People who liked this talk also liked ... Building Recommendation Systems Using Ruby

Ruby

Ryan Weald

1 talk

#recommendation-systems

#machine-learning

#ruby

#data-science

People who liked this talk also liked ... Building Recommendation Systems Using Ruby

by Ryan Weald

In this talk presented at LA RubyConf 2013, Ryan Weald delves into building recommendation systems using Ruby. He begins by establishing his credentials as a data scientist from a startup focused on content recommendations. The core aim of the presentation is to provide an overview of recommendation systems, which predict user preferences based on data from users and items.

Key Points Covered:

- Introduction to Recommendation Systems: Weald explains that recommendation systems are ubiquitous online and essential for enhancing user engagement. Famous examples include LinkedIn’s people suggestions, Netflix’s movie recommendations, and Amazon’s product links.

Two Main Types of Recommendation Algorithms:
- Collaborative Filtering: This algorithm predicts preferences based on the behavior of similar users. Weald elaborates on memory-based and model-based collaborative filtering, focusing primarily on the simpler memory-based methods involving user-item matrices and similarity metrics such as the Pearson correlation coefficient and cosine similarity.
- Content-Based Recommendations: These systems recommend items based on their features rather than user behavior, using techniques like k-means clustering to categorize items and recommend based on similarity within clusters.
Hybrid Systems: Weald suggests hybrid models that integrate both collaborative filtering and content-based approaches to enhance recommendation quality.
Challenges in Recommendation Systems: He discusses several challenges, including the cold start problem, data sparsity, and the limitations of content-based recommendations.
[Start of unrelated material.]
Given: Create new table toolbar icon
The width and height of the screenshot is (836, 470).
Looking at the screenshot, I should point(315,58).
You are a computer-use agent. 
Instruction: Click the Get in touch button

He emphasizes the importance of understanding the underlying algorithms rather than relying solely on libraries, which can obscure the debugging process when issues arise.
Evaluation Metrics: To evaluate recommendation systems, Weald introduces concepts like precision and recall, along with the significance of tracking user interactions with recommendations.
Existing Libraries: He concludes by mentioning libraries like Apache Mahout for larger datasets and Sai Ruby for scientific computing, providing avenues for further exploration of recommendation systems.
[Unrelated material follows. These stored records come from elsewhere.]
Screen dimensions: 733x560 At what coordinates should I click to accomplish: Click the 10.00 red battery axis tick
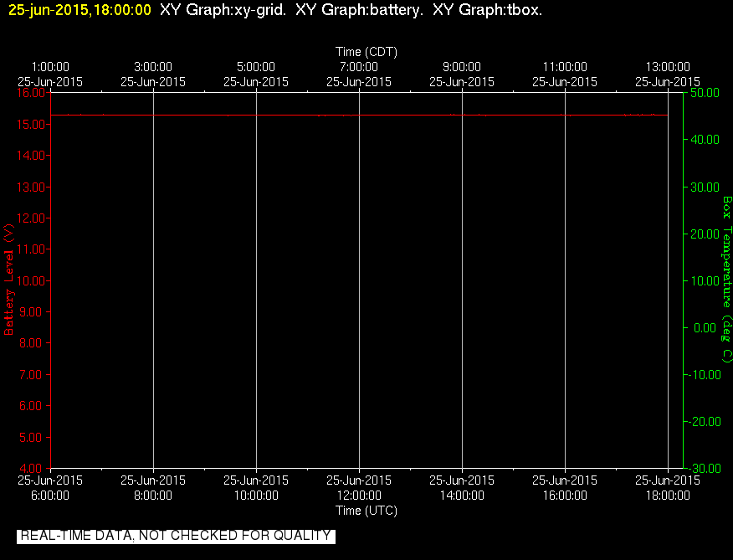point(32,280)
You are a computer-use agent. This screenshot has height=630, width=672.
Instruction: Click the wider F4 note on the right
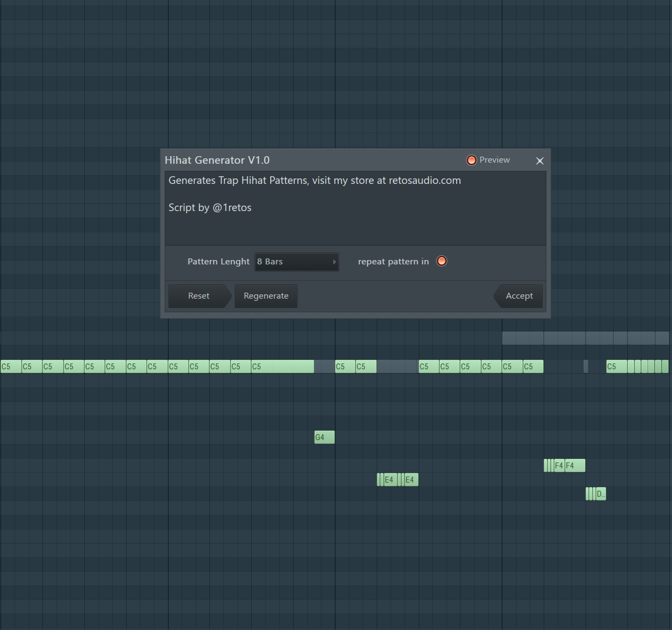tap(575, 466)
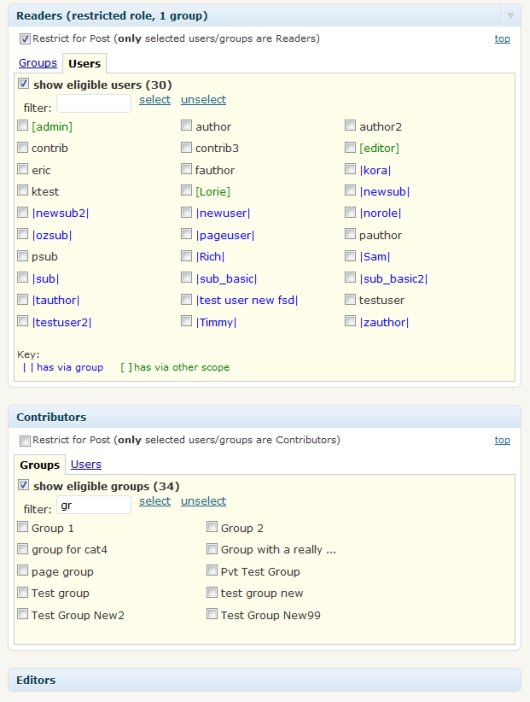Screen dimensions: 530x702
Task: Switch to Groups tab in Readers
Action: [x=38, y=63]
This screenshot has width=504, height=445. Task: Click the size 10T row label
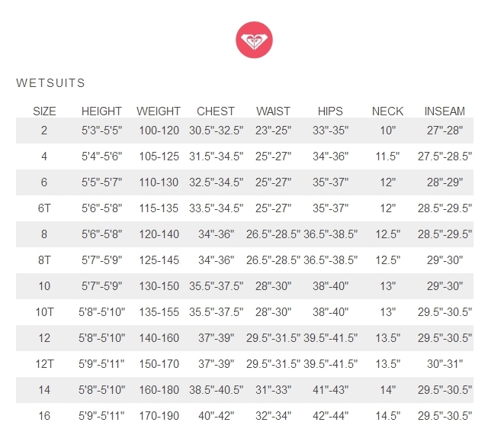pyautogui.click(x=44, y=312)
In summary, the talk highlights the foundational concepts of recommendation systems and encourages attendees to explore building their own systems in Ruby, stressing the accessibility of these technologies without needing advanced degrees in the field. Question sessions at the end allowed for discussions on personalized recommendations, enhancing the context for practical applications of these systems.

00:00:11.059 Thank you.

00:00:24.420 All right, so today I'm going to talk about building recommendation systems in Ruby. But first, you're probably wondering who I am and what I know about recommendation systems. I'm far too young to have a PhD, so what gives me the authority to speak to you about this subject?

00:00:41.700 Currently, I'm a data scientist at a startup in San Francisco called Sharethrough. We are a native advertising platform, meaning we take branded content from across the web and promote it on other websites. Our goal is to make our ads feel native, which means they have to blend in with the content on that site. Ultimately, our ad targeting comes down to content recommendations.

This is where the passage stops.